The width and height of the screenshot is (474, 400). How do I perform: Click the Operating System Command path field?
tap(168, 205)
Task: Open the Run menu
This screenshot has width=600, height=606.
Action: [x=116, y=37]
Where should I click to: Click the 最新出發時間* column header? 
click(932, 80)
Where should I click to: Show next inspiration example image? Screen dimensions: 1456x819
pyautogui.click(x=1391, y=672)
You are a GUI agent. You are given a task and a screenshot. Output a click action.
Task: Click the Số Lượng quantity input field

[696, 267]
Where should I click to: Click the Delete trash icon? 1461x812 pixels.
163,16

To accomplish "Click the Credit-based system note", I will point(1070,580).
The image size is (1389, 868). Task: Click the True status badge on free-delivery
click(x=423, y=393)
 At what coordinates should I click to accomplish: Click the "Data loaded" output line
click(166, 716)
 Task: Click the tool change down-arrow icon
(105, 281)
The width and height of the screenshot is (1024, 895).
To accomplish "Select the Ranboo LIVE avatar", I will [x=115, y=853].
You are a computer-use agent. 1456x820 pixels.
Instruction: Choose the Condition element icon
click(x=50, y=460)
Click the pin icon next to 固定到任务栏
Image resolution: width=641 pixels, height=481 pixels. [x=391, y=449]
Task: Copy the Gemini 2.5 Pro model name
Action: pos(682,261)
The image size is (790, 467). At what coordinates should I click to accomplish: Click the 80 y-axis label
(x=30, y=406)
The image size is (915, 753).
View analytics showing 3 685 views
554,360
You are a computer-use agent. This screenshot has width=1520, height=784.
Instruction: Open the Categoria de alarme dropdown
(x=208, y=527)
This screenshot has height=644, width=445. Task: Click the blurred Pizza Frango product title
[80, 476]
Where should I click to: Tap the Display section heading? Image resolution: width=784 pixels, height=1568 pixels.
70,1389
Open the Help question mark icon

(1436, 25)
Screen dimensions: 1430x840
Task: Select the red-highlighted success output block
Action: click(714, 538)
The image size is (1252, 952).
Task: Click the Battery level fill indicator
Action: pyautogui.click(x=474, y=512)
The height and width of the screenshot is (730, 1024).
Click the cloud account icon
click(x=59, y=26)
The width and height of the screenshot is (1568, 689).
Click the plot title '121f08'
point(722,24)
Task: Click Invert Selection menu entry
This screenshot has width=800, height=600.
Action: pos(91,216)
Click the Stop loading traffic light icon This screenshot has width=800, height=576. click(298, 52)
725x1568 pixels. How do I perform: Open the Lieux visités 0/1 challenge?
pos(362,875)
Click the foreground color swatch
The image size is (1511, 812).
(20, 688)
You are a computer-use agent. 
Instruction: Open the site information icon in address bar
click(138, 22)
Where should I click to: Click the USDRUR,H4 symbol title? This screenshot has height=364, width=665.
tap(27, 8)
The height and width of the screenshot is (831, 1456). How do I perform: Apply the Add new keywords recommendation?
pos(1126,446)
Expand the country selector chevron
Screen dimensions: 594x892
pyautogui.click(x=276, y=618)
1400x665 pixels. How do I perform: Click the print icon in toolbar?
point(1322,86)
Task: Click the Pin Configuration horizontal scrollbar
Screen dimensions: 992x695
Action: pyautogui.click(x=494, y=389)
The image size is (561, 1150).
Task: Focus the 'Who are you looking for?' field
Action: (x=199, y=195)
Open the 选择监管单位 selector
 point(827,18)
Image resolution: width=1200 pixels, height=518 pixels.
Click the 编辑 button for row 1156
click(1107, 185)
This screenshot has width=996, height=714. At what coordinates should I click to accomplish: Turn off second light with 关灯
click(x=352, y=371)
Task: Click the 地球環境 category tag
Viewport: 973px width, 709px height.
==============================
**Stated exercise**: Please identify every line in the records above that contains the word "Where", and copy each of those lines in full. Case counts.

**Exercise result**:
Where should I click to: Click the 最新出發時間* column header? 
Where should I click to: Show next inspiration example image? Screen dimensions: 1456x819
Where should I click to: Click the Delete trash icon? 1461x812 pixels.
Where should I click to: Tap the Display section heading? Image resolution: width=784 pixels, height=1568 pixels.
Where should I click to: Click the USDRUR,H4 symbol title? This screenshot has height=364, width=665.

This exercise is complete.